Repeat the material exactly, leaving no line out.

┏━━

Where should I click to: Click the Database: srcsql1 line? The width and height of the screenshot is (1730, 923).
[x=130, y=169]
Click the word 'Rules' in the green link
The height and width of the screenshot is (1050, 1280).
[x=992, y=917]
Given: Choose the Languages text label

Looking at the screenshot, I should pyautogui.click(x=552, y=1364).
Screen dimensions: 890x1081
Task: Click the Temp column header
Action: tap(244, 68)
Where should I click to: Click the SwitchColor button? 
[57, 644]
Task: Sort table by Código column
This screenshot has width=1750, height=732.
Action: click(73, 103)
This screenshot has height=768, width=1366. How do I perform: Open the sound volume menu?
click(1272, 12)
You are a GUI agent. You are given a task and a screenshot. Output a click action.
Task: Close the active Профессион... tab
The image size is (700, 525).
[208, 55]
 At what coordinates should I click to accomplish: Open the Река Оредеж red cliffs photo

┗━━

* [Response]
Where should I click to: Click the Database: srcsql1 line? The width and height of the screenshot is (1730, 923).
[x=130, y=169]
Click the word 'Rules' in the green link
The height and width of the screenshot is (1050, 1280).
[x=992, y=917]
Given: Choose the Languages text label

Looking at the screenshot, I should pyautogui.click(x=552, y=1364).
Screen dimensions: 890x1081
Task: Click the Temp column header
Action: tap(244, 68)
Where should I click to: Click the SwitchColor button? 
[57, 644]
Task: Sort table by Código column
This screenshot has width=1750, height=732.
Action: click(73, 103)
This screenshot has height=768, width=1366. How do I perform: Open the sound volume menu?
click(1272, 12)
You are a GUI agent. You are given a task and a screenshot. Output a click action.
Task: Close the active Профессион... tab
The image size is (700, 525).
[208, 55]
 At what coordinates should I click to accomplish: Open the Река Оредеж red cliffs photo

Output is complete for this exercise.